Sadly AKC does not recognize all dog breeds. As we have learned so far, the AKC set standards for the Alaskan Malamute and this does not include the “giant” Alaskan Malamute.
However, if we set aside all these standards, the giant Alaskan Malamute could be added to the number seven spot of the world’s largest dog breeds. With all of this being considered, YES, giant Alaskan Malamutes really are giants!
Are Giant Alaskan Malamutes Healthy Dogs?
The practice of breeding based on size and color instead of its more robust features like health, structure, and temperament leads to numerous health issues of our gentle giant.
Some owners observe that their Malamutes have “hypothyroidism, elbow dysplasia, and hip dysplasia” that are brought by the increase in weight in dogs with a weak body and bone structure.
Giant Alaskan Malamutes are heavier than the regular Malamutes which makes them more prone to serious medical conditions. If you own a giant Alaskan Malamute, have it regularly checked by a veterinarian.
Here are some of the health problems that your giant Alaskan Malamute may face:
- Obesity: Giant Alaskan Malamutes love eating. It might be tempting to give in to your pet’s cute stares but think of its future consequences. They may damage their joints, back pain, and heart disease if obesity persists. Always remember that your giants are active breeds; give them an adequate amount of time to play in open spaces where they can run and play freely. Walking them could also be healthy for you as this will also help you lose excess weight.

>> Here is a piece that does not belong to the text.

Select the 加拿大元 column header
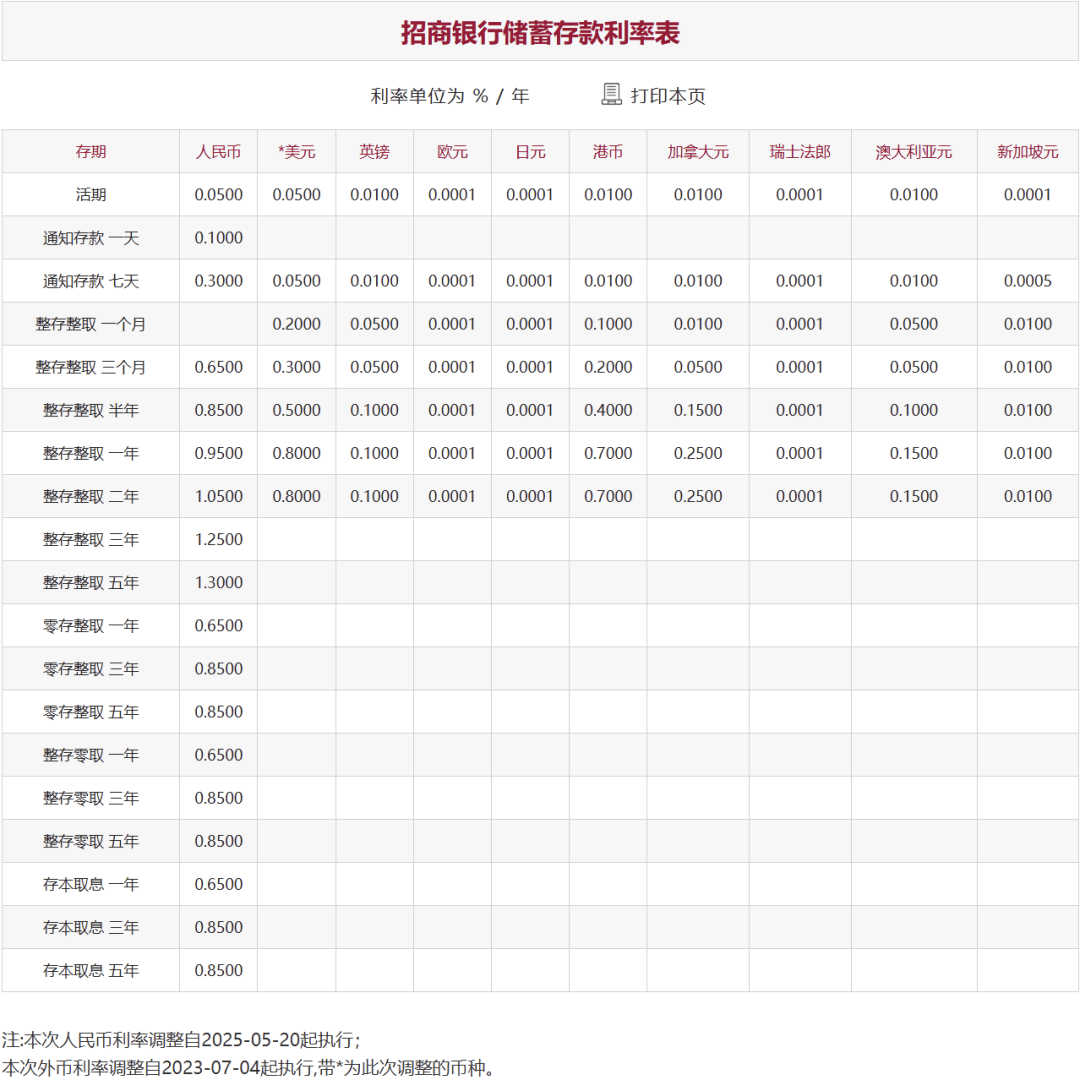The image size is (1080, 1091). click(x=697, y=152)
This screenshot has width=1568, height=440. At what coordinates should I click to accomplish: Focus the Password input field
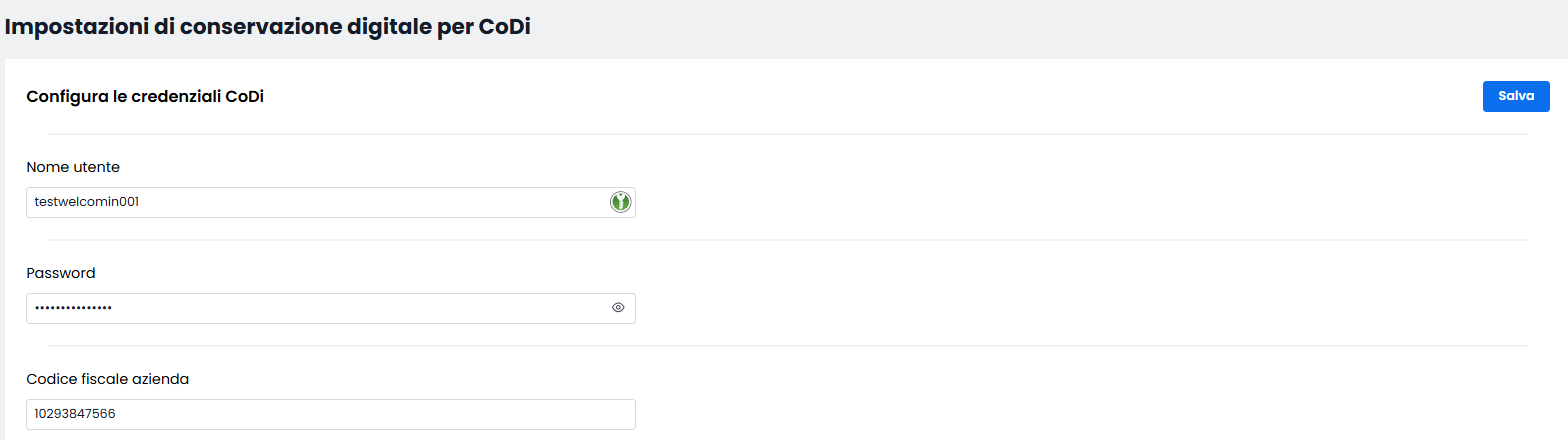pos(331,308)
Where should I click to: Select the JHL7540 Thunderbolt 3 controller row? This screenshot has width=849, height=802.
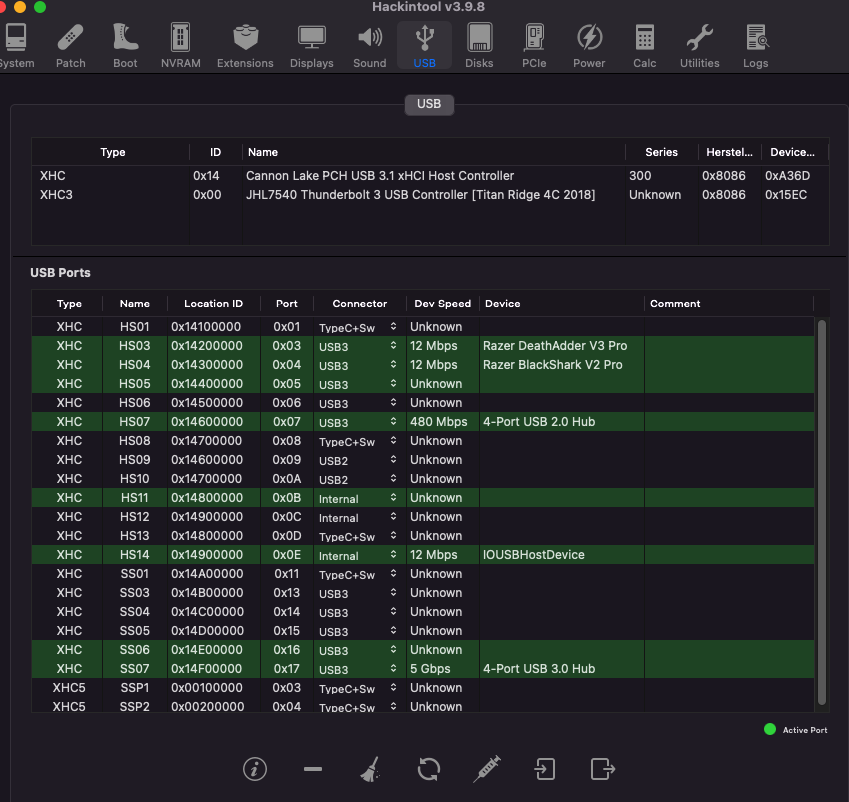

- Parasites: Your giant could be infested with different kinds of parasites – from hookworms, roundworms, to heartworms and whipworms. These parasites could enter its system by drinking unclean water, walking on infected soils, or being bitten by mosquitoes. What’s worse is that they can be transmitted to humans. If not diagnosed early and adequately, this may cause discomfort to your Malamute, or ultimately, death.
- Hip Dysplasia: Hip dysplasia is an inherited disease that causes arthritis to your pet. If you notice that it is having a hard time getting up or getting down, this disease could be the suspect. You may have to consider surgery if the condition worsens. Again, giant Alaskan Malamutes should be active; never give them a stagnant life. Moving around, walking, and running will help in the prevention of this disease.

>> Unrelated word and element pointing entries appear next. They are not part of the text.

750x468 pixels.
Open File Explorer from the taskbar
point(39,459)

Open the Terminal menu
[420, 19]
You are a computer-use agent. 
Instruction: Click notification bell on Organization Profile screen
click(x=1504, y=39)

- Eye Problems: Your giant Alaskan Malamute may inherit Progressive Retinal Atrophy (PRA) which could have a big impact on your dog’s quality of life and may ultimately lead to blindness. The “giant” breed could have a higher risk of contracting this disease because of its gene. PRA manifests around the age of three to five years and is not curable. It is advised to have your pet’s eyes checked if you notice dilated pupils.

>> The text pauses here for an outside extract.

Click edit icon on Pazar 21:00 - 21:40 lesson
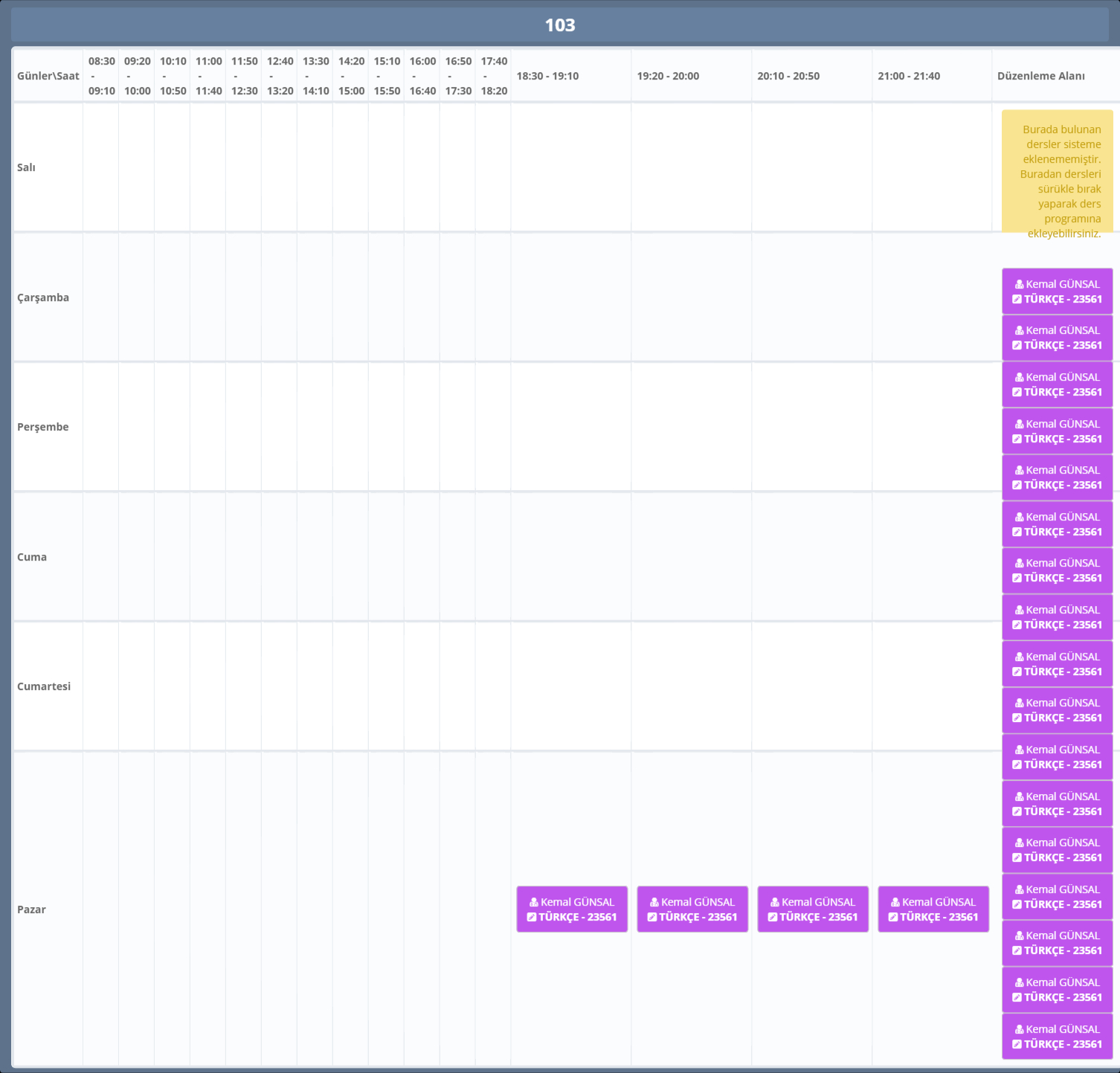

- Dental Disease: One of the common health issues of dogs is dental disease, and your giant is not exempted from this. Once tartar starts building up, it progresses to infection, which leads to teeth loss. It may also damage their kidney, liver, joint, and heart, which could cut their life short by as much as three years!
Sound the Alarm
It is advised to regularly take your giants to the veterinarian, but if you notice these unusual and alarming signs and behavior, seek medical care immediately:
- Loss or change in appetite and water consumption
- Bad breath, red gums, or broken teeth
- Aggressive behavior
- Excessive sleeping
- Inability to urinate
- Itchy and red eyes
- Abnormal and excessive shaking or trembling
- Lethargy or avoiding exercise
- Rapid breathing while resting
- Weight loss
- Painful abdomen
- Smelly discharge
- Itchy hairless patches
Avoid self-medicating your giants; if you are not sure of its conditions and symptoms, take them to the vet immediately. Your giants rely on you for care, so it is only necessary to give them the best.
If you plan on getting a giant Alaskan Malamute, think first of the reasons you want and need this dog. You may also want to consult expert breeders and avoid those who have intentions of profiteering.
Giant Alaskan Malamutes need extra attention and care, and like any dog, they deserve a home suitable for them, and humans that will understand their needs.